--- start Material for this task ---

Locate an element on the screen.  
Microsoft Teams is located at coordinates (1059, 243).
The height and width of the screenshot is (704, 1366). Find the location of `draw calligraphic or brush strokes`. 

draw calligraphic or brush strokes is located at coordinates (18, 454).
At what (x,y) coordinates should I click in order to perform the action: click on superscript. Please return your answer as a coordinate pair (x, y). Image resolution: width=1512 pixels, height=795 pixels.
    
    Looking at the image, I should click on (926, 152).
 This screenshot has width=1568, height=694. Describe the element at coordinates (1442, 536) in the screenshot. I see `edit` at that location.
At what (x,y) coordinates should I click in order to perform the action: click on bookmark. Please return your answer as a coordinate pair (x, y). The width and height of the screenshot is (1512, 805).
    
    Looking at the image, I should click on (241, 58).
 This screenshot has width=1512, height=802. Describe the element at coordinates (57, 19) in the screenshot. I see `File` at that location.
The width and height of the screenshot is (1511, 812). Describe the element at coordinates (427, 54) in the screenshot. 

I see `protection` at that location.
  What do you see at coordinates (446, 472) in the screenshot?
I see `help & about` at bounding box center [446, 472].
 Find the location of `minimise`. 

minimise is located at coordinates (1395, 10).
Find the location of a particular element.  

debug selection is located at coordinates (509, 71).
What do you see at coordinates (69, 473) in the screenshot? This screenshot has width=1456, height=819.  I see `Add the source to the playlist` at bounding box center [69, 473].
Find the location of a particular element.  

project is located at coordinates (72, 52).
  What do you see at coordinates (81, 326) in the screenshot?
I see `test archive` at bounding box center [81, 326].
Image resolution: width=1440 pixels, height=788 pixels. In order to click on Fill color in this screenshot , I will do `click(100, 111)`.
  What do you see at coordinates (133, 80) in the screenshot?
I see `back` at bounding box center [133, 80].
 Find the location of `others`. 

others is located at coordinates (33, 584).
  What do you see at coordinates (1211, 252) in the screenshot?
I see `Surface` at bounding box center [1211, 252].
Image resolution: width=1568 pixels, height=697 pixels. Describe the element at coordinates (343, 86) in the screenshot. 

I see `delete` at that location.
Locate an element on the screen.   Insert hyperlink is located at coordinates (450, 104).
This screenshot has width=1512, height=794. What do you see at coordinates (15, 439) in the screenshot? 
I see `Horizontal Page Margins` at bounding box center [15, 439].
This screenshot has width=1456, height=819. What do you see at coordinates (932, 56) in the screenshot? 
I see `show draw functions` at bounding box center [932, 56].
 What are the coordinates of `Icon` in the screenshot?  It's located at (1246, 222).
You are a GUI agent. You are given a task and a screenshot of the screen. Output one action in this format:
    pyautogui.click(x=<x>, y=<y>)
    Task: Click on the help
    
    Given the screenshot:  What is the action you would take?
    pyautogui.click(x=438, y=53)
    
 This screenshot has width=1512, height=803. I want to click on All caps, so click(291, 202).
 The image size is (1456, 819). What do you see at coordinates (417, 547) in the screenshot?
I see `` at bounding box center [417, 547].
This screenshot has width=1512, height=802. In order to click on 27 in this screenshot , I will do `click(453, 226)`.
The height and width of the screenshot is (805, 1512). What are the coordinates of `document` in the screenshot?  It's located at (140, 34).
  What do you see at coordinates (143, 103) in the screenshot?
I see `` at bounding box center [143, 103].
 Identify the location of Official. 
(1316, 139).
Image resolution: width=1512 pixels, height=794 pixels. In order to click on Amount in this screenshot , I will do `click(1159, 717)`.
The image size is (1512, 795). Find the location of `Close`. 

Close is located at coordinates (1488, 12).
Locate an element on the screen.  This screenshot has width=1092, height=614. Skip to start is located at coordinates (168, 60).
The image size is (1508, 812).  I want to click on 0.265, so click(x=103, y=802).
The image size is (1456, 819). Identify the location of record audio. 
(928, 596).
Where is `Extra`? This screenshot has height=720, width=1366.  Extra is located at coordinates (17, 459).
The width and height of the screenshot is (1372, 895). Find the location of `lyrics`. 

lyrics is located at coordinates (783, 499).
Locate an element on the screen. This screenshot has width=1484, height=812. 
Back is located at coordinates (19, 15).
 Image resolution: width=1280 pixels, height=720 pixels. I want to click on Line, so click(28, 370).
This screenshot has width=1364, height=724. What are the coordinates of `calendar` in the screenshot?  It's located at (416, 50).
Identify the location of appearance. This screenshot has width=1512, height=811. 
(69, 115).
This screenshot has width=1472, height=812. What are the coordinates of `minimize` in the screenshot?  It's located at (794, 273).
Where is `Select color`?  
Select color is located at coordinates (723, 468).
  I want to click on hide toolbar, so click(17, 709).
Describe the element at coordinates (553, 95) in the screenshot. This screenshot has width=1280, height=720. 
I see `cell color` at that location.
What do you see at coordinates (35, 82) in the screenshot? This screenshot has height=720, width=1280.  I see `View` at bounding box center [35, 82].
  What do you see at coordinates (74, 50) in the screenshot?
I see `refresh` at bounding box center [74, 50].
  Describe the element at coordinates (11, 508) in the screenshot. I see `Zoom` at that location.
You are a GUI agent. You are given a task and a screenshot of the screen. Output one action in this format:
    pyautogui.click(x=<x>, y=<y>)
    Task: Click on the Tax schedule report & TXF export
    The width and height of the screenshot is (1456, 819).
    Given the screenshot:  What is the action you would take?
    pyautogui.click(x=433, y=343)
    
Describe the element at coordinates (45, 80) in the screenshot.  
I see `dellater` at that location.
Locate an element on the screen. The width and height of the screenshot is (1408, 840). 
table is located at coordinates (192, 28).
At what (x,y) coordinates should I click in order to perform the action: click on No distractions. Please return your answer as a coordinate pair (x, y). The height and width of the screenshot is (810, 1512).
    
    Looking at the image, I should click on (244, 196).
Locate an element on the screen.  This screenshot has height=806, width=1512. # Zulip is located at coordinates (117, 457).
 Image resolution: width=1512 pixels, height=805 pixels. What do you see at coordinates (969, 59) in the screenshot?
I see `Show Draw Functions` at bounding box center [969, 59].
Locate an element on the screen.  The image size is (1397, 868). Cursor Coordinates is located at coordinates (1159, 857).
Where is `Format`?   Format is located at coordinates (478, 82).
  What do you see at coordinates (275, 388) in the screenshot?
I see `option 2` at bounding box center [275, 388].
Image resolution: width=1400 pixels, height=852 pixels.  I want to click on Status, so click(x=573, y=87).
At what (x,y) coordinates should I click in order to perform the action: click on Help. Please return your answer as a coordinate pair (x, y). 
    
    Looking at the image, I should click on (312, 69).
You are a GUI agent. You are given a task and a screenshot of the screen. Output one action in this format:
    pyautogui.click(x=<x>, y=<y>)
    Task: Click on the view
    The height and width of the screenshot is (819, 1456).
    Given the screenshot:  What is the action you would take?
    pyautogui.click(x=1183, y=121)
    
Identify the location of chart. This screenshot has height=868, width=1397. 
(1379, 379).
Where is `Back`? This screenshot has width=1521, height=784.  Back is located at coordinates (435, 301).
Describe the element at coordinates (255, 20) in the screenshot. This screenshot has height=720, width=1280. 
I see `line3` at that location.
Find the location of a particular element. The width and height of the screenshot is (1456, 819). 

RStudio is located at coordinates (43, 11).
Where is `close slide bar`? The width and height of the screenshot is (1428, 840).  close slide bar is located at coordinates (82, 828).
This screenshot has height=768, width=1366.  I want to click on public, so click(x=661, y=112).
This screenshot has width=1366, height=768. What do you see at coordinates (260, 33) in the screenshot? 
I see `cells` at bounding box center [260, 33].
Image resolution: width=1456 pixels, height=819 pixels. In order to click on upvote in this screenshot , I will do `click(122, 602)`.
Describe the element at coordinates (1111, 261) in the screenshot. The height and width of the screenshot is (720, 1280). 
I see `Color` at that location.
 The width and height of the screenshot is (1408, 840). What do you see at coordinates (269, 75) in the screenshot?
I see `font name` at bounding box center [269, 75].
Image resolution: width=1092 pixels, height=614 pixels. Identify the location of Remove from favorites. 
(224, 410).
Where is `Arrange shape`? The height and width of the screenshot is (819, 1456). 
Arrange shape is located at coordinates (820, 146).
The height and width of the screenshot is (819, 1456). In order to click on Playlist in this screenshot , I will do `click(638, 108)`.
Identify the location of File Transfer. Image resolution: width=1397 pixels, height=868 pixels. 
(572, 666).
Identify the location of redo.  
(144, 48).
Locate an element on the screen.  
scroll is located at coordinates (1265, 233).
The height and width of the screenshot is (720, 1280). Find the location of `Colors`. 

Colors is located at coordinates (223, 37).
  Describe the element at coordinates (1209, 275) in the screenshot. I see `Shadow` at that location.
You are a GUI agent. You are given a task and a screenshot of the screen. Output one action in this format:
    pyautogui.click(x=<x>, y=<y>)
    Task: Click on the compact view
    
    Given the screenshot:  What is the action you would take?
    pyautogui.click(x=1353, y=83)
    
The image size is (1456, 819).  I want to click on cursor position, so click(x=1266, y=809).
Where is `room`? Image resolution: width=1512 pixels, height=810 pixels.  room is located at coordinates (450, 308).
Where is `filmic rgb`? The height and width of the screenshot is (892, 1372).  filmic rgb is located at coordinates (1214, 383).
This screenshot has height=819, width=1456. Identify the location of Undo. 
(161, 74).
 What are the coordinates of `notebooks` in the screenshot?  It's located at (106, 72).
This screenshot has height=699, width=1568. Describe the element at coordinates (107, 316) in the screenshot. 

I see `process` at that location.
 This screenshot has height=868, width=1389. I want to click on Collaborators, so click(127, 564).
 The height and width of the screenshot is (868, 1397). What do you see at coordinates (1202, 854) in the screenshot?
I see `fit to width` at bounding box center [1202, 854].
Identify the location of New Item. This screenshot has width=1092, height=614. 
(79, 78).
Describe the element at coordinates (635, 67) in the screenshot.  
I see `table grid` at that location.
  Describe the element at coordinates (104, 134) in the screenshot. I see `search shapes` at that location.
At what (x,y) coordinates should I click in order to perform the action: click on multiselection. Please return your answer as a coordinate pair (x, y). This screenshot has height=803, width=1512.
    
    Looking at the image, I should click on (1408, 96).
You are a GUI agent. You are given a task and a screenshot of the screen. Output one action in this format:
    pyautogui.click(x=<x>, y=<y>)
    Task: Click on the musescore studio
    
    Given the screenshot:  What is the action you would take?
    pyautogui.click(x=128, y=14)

--- end Material for this task ---

Retype word for word the lines of the records that run from the line containing "Describe the element at coordinates (1111, 261)" through the line containing "center [269, 75].", including both of those lines.

Correct output>
Describe the element at coordinates (1111, 261) in the screenshot. The height and width of the screenshot is (720, 1280). 
I see `Color` at that location.
 The width and height of the screenshot is (1408, 840). What do you see at coordinates (269, 75) in the screenshot?
I see `font name` at bounding box center [269, 75].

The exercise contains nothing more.